All lines at and after the one containing "-20.1(-5.07%) change value", up to the end of the listing below, are to be printed exactly, with the pictures omitted.
[DATA SUPPLIED]
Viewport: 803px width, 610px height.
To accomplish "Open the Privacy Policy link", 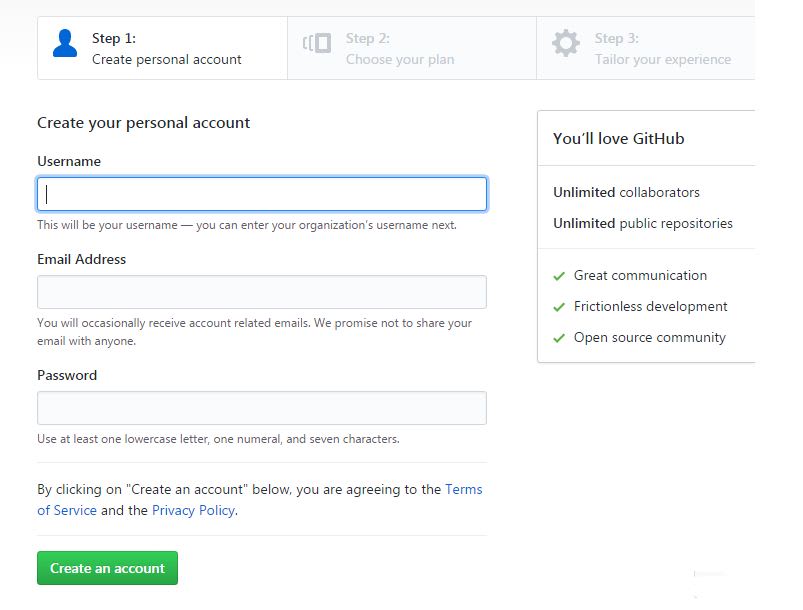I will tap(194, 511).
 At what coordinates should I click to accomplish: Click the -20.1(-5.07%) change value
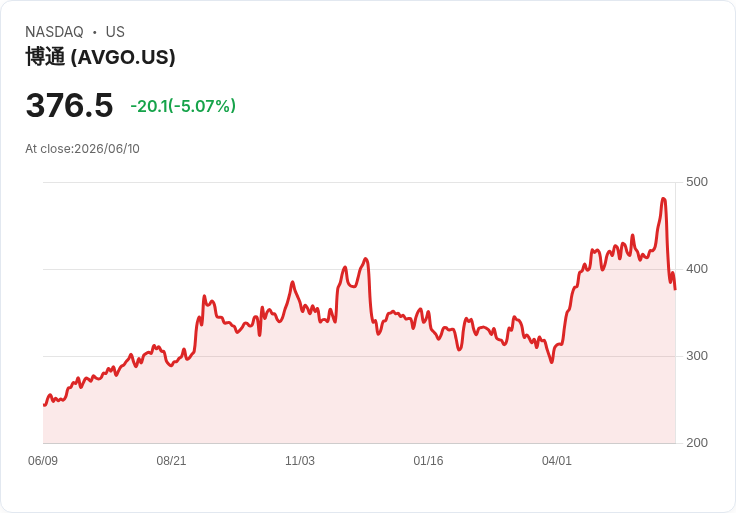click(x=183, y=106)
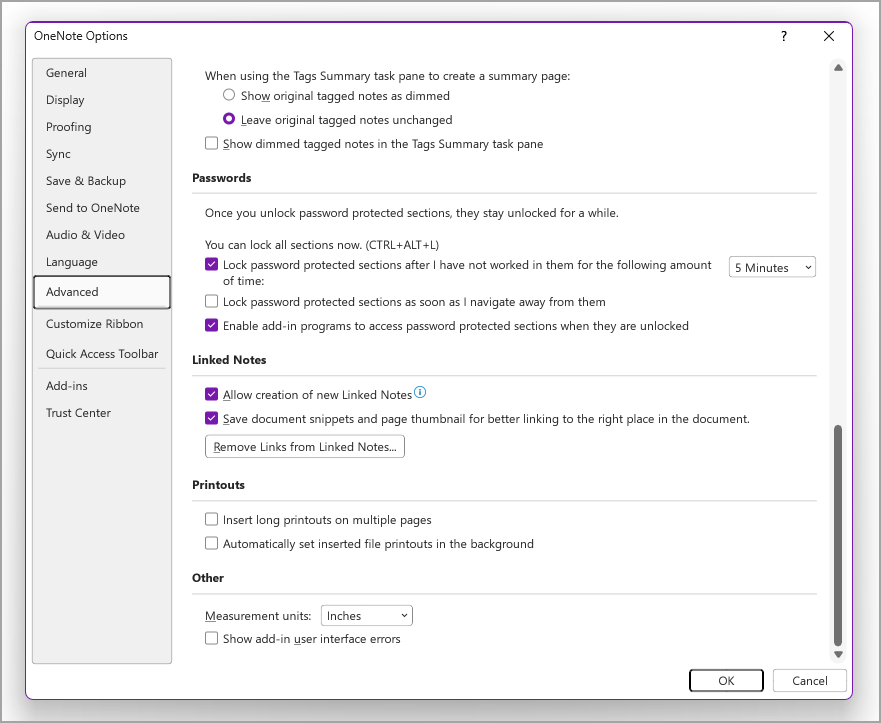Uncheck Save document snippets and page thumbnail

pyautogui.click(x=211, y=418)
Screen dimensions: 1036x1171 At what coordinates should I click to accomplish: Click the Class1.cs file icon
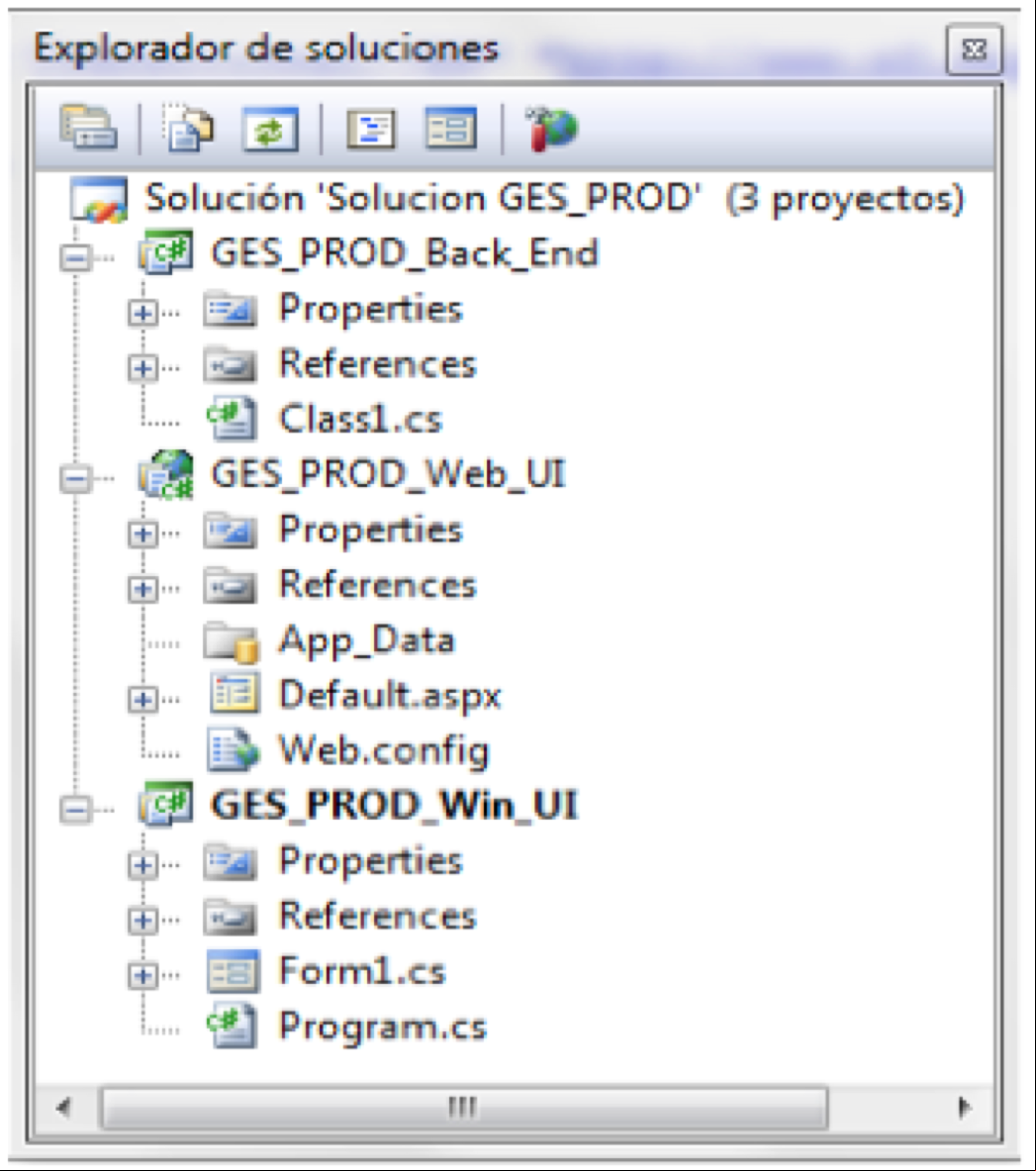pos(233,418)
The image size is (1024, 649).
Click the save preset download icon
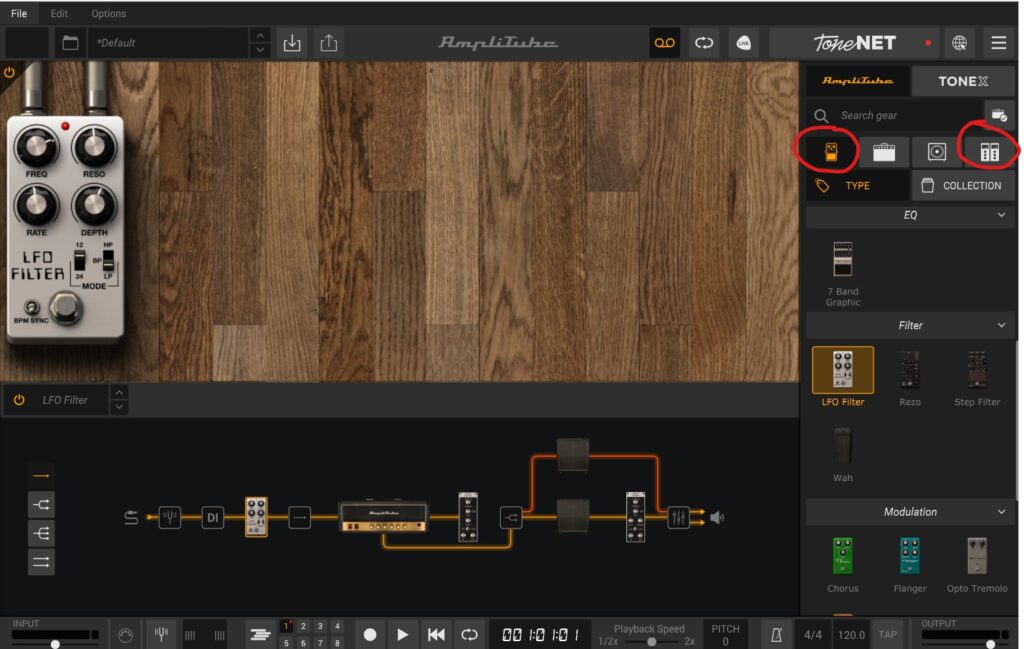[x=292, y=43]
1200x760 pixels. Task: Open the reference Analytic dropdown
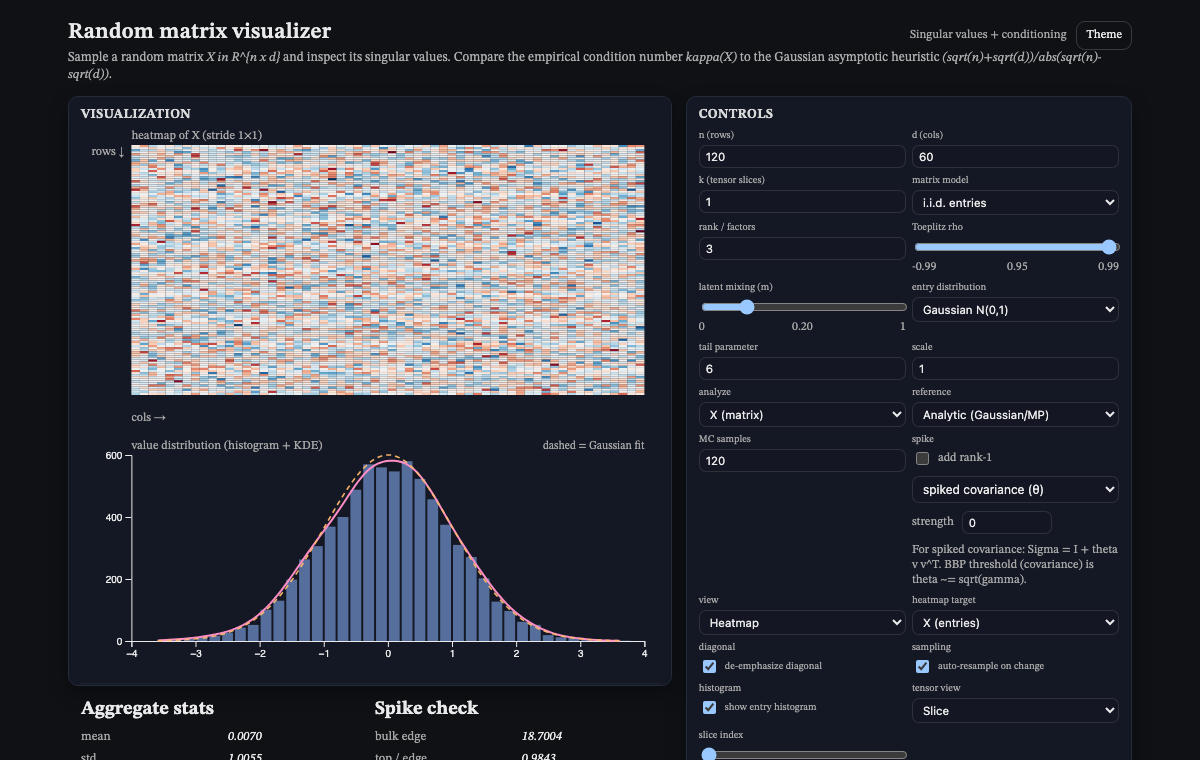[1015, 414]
[/DATA SUPPLIED]
SOLUTION:
 At what coordinates should I click to accomplish: Click the -20.1(-5.07%) change value
click(x=183, y=106)
Uncheck Save document snippets and page thumbnail

pyautogui.click(x=211, y=418)
Screen dimensions: 1036x1171 At what coordinates should I click to accomplish: Click the Class1.cs file icon
pos(233,418)
The image size is (1024, 649).
Click the save preset download icon
[x=292, y=43]
1200x760 pixels. Task: Open the reference Analytic dropdown
[1015, 414]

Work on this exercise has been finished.